Stated exercise — Copy out the stretch of the listing below, from its first line through the line containing "coord(882,296)", both inclusive, without any change.

Data for the task —
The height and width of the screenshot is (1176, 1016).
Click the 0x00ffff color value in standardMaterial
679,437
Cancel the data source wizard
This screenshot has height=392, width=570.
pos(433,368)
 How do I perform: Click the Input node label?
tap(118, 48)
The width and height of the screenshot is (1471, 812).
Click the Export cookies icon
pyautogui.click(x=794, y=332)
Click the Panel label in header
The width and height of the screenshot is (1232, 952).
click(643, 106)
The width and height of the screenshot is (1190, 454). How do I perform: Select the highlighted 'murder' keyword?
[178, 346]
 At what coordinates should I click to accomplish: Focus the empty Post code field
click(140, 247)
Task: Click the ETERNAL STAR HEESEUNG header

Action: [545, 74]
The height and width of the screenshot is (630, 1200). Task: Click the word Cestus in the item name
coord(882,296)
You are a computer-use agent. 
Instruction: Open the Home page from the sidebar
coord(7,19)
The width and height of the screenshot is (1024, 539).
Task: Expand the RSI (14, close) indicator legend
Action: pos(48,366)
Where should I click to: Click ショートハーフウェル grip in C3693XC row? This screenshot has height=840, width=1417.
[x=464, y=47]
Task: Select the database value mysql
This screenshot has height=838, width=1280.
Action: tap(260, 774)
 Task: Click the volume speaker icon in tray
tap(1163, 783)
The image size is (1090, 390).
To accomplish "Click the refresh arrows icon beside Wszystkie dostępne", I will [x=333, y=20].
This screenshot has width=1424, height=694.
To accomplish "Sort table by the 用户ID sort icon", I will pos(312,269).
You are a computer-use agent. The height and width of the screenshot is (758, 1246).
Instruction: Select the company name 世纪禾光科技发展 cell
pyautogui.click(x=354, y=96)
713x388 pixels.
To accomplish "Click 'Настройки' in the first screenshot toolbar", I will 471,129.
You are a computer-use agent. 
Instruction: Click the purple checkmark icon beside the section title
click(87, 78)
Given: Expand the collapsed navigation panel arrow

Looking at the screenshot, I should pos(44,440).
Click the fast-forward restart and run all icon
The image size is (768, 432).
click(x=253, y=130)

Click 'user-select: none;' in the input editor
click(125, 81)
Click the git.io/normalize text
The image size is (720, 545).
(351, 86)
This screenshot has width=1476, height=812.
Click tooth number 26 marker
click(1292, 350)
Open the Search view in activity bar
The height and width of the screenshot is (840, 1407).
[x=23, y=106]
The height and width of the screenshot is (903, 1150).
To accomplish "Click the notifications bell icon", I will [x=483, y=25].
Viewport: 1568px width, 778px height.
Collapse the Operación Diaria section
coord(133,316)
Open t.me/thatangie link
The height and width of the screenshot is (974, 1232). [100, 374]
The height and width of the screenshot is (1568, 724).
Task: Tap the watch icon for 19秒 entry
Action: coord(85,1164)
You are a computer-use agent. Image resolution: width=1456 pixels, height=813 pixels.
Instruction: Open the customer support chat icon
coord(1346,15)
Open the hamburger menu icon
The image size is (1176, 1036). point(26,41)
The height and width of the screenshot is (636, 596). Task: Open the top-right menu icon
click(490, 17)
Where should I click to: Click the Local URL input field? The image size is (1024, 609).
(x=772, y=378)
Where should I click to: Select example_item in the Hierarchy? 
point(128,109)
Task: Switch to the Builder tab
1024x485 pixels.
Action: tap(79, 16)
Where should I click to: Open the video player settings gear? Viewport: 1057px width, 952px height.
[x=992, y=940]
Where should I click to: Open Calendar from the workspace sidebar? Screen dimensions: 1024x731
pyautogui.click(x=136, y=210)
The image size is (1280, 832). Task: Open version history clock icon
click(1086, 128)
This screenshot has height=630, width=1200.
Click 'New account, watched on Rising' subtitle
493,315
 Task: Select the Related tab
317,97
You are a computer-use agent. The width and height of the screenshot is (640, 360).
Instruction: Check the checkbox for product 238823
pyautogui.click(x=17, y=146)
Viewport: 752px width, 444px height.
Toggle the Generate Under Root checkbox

Final answer —
The height and width of the screenshot is (1176, 1016).
Click the 0x00ffff color value in standardMaterial
679,437
Cancel the data source wizard
This screenshot has height=392, width=570.
pos(433,368)
 How do I perform: Click the Input node label?
tap(118, 48)
The width and height of the screenshot is (1471, 812).
Click the Export cookies icon
pyautogui.click(x=794, y=332)
Click the Panel label in header
The width and height of the screenshot is (1232, 952).
click(643, 106)
The width and height of the screenshot is (1190, 454). How do I perform: Select the highlighted 'murder' keyword?
[178, 346]
 At what coordinates should I click to accomplish: Focus the empty Post code field
click(140, 247)
Task: Click the ETERNAL STAR HEESEUNG header

Action: [545, 74]
The height and width of the screenshot is (630, 1200). Task: Click the word Cestus in the item name
coord(882,296)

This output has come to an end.